BEGIN
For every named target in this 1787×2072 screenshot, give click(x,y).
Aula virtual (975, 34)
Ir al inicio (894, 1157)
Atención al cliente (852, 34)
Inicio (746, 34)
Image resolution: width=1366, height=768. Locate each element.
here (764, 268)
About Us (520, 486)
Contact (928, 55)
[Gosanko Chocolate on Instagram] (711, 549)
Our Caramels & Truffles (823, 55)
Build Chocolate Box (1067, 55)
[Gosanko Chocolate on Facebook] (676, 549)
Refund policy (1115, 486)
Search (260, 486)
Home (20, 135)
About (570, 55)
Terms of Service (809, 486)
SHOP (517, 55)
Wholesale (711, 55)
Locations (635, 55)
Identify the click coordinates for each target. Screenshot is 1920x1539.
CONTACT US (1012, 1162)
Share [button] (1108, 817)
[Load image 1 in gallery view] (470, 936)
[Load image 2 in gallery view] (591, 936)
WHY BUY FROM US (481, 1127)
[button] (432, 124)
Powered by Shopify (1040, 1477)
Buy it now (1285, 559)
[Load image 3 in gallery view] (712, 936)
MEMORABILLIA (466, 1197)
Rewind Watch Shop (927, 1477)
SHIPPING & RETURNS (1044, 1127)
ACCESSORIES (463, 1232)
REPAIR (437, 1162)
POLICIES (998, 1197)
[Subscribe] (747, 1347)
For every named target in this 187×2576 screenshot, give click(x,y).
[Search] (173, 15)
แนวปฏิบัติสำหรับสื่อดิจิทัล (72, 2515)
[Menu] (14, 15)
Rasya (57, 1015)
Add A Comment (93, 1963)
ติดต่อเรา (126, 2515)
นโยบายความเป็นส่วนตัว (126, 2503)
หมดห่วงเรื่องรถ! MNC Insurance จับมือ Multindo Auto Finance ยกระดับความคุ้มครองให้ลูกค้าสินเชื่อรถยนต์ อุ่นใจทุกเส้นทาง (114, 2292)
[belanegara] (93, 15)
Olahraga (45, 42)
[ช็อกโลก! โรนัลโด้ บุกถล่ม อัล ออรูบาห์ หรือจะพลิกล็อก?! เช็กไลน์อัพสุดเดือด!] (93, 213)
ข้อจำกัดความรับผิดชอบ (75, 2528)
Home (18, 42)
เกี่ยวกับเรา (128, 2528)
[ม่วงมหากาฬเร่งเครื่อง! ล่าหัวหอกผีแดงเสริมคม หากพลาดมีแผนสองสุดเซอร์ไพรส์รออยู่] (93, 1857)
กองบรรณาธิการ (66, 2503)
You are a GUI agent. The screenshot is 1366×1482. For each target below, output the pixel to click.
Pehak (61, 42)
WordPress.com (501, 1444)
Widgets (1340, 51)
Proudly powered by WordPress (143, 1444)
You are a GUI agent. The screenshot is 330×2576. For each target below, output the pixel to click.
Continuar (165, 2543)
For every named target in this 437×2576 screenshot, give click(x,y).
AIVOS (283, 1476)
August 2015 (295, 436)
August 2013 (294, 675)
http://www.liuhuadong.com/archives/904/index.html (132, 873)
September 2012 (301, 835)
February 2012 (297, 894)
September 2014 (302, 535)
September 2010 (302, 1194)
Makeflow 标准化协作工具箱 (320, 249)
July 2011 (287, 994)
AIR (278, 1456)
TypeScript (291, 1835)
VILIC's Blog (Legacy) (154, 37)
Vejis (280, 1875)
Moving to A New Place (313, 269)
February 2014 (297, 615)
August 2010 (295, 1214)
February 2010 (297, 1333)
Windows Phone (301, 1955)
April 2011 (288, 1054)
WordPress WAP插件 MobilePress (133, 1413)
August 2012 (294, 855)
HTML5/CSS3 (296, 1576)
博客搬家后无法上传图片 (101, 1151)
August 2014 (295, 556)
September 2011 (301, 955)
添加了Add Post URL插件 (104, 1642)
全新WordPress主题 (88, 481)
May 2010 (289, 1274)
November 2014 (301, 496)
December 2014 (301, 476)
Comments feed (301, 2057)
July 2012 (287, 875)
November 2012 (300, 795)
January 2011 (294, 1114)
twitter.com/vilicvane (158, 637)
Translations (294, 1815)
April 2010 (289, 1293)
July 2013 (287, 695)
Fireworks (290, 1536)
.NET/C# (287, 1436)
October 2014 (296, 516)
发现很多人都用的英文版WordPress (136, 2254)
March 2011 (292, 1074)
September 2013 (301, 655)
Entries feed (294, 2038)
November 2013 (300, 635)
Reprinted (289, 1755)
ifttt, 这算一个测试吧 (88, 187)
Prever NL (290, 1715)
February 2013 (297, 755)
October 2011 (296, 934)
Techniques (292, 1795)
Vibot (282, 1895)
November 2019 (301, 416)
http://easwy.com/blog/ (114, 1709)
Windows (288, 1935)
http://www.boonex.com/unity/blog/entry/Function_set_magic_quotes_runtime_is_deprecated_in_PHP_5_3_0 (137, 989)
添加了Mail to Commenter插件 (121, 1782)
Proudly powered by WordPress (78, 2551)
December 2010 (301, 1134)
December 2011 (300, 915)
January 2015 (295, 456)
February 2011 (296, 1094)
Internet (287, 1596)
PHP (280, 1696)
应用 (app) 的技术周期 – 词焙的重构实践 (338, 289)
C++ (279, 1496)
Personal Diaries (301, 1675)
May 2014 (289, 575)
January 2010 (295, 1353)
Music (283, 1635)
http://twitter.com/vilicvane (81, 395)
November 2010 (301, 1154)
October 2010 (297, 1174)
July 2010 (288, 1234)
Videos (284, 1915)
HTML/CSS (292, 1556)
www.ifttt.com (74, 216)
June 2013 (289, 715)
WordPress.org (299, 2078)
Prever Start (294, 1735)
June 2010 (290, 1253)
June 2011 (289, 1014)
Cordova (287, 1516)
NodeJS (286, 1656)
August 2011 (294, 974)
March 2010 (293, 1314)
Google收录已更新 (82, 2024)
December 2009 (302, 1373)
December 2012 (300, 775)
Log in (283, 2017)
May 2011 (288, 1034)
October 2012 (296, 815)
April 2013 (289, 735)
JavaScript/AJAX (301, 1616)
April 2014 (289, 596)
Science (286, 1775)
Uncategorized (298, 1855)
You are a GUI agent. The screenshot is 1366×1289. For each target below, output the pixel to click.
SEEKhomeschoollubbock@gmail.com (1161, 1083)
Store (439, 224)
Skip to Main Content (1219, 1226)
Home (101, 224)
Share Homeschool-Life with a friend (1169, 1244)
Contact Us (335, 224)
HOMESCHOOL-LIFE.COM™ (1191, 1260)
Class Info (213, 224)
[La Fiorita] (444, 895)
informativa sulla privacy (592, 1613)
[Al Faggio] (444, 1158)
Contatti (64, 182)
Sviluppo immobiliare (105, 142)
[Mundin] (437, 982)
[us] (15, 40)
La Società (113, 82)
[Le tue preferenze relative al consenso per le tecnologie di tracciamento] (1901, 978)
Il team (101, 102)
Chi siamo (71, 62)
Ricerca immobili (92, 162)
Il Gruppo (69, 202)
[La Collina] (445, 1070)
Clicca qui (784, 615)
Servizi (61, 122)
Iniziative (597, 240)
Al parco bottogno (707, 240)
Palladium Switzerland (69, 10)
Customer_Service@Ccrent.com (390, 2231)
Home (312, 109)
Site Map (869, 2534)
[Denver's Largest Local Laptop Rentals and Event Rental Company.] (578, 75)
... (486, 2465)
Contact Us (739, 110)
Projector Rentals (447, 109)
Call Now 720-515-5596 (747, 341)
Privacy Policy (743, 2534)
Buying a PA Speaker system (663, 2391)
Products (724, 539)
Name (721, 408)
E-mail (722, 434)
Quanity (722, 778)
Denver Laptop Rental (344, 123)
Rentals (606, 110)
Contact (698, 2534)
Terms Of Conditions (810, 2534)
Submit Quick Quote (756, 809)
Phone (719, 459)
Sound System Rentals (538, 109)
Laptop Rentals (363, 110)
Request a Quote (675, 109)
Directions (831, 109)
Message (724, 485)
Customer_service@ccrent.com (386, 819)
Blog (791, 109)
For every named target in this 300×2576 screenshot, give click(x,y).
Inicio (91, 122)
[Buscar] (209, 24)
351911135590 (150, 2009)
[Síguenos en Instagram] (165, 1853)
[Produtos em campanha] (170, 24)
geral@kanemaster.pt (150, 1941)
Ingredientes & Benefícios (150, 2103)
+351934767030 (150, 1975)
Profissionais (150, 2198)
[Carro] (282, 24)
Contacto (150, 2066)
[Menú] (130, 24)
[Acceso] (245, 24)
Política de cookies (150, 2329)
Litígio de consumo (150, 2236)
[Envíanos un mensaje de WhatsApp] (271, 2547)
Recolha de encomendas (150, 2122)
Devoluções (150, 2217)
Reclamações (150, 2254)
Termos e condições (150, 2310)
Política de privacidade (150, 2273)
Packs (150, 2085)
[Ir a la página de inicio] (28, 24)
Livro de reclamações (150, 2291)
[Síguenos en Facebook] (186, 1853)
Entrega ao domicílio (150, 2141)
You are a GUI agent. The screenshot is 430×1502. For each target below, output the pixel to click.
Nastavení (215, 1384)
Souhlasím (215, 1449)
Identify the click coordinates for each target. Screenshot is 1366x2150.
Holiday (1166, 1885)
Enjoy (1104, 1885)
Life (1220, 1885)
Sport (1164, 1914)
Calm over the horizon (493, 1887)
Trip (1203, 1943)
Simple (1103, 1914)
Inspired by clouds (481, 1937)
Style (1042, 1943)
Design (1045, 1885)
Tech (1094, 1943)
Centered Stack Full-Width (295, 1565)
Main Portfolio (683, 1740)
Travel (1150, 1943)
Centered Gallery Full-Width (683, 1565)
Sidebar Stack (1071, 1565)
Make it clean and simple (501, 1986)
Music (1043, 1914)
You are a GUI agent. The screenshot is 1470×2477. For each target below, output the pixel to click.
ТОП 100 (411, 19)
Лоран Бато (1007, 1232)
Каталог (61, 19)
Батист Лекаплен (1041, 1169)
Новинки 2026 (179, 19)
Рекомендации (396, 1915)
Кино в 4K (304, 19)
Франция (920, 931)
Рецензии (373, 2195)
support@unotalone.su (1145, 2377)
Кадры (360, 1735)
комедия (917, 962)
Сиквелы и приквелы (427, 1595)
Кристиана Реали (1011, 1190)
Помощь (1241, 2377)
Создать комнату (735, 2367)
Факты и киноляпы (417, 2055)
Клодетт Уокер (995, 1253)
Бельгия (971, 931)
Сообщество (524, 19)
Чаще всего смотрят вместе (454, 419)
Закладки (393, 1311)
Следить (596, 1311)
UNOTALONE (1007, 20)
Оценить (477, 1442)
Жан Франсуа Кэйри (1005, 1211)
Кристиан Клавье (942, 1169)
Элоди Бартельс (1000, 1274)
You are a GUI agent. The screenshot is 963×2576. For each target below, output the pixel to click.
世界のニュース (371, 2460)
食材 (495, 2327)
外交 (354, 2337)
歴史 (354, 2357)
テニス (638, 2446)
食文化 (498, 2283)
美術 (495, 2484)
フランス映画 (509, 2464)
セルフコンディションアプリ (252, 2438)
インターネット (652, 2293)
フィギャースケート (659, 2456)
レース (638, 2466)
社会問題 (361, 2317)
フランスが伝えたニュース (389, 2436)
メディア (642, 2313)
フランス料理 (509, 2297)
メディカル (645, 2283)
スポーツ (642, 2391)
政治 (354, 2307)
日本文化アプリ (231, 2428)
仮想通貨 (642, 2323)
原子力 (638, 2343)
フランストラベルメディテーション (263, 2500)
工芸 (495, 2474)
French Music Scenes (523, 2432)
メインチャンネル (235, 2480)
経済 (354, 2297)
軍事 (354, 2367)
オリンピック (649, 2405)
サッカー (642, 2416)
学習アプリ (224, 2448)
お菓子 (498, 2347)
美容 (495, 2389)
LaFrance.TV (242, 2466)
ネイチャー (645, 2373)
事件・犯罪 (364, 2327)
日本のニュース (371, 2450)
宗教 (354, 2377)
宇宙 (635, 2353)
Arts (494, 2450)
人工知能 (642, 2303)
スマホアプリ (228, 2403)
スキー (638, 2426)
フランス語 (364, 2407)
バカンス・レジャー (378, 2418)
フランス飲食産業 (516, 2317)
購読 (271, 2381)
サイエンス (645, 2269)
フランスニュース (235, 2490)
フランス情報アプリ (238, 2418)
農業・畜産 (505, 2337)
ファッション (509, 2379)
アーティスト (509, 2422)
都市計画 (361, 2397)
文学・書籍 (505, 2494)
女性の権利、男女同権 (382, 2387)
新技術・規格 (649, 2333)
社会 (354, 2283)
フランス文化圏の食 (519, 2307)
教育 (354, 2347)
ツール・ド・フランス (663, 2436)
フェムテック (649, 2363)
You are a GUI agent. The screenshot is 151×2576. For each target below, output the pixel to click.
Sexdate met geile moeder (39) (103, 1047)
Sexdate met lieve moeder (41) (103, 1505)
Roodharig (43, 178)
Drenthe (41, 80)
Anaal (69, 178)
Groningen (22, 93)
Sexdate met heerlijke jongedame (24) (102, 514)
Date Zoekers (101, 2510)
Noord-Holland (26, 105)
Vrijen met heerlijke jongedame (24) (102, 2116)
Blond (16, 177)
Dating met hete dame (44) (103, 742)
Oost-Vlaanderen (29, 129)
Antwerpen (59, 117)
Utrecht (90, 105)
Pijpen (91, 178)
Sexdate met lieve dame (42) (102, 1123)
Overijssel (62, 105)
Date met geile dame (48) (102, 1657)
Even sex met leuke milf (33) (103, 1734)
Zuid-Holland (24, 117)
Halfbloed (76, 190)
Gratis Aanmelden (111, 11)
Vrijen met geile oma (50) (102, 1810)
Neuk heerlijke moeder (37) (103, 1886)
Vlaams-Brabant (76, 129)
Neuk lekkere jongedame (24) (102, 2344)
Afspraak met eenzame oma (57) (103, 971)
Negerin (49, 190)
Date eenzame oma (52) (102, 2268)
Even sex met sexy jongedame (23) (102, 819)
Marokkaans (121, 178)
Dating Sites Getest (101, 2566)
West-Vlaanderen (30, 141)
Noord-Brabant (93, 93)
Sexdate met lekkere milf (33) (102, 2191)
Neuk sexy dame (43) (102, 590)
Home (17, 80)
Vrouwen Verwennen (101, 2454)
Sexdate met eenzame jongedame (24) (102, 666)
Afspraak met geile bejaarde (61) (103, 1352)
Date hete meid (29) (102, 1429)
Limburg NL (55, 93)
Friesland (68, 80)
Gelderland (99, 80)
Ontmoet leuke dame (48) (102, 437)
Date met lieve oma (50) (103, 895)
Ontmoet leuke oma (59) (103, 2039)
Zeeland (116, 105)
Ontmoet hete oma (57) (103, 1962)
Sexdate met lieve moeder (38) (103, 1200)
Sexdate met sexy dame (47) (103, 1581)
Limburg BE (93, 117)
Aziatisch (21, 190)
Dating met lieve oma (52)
END
**Problem statement**
Your task is to reproduce the entries exactly, starting at the first line and ending with the line containing "[Gosanko Chocolate on Instagram] (711, 549)".

**Written answer**
For every named target in this 1787×2072 screenshot, give click(x,y).
Aula virtual (975, 34)
Ir al inicio (894, 1157)
Atención al cliente (852, 34)
Inicio (746, 34)
Image resolution: width=1366, height=768. Locate each element.
here (764, 268)
About Us (520, 486)
Contact (928, 55)
[Gosanko Chocolate on Instagram] (711, 549)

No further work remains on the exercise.